**Task details:** Where the string "computer" occurs in the material below, report the whole line.

**The data:**

*** Begin section ***

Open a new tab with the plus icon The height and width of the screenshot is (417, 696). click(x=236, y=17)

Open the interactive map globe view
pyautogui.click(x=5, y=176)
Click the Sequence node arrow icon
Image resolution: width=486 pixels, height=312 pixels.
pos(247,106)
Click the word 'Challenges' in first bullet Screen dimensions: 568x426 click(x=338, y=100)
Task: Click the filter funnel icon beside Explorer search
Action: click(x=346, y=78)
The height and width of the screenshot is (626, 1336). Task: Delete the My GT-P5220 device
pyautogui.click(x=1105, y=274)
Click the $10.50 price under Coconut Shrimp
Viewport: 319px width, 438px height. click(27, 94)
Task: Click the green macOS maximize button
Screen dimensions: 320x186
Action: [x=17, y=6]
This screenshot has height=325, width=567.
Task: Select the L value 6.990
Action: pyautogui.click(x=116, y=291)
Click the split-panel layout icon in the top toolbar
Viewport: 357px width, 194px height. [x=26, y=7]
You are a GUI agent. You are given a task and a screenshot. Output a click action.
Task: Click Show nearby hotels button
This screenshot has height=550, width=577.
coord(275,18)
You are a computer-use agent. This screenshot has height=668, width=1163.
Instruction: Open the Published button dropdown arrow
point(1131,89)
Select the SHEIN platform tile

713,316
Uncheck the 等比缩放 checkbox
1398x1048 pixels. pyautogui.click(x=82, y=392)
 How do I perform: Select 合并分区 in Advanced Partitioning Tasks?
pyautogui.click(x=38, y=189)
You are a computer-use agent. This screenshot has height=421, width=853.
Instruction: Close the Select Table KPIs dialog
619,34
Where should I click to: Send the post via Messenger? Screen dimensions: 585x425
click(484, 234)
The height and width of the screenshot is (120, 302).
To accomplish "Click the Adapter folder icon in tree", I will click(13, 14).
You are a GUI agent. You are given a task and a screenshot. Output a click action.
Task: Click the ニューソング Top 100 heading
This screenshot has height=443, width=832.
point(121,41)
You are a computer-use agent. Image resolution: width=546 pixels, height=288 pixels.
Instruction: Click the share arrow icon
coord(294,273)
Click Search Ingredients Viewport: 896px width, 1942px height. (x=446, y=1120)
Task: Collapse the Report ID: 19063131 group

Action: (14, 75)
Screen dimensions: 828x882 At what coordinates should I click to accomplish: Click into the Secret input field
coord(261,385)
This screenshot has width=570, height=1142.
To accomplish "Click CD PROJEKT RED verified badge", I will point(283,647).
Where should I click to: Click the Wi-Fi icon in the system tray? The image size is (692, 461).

*** End section ***

**Answer to the exercise:**
You are a computer-use agent. This screenshot has height=668, width=1163.
You are a computer-use agent. This screenshot has height=421, width=853.
You are a computer-use agent. Image resolution: width=546 pixels, height=288 pixels.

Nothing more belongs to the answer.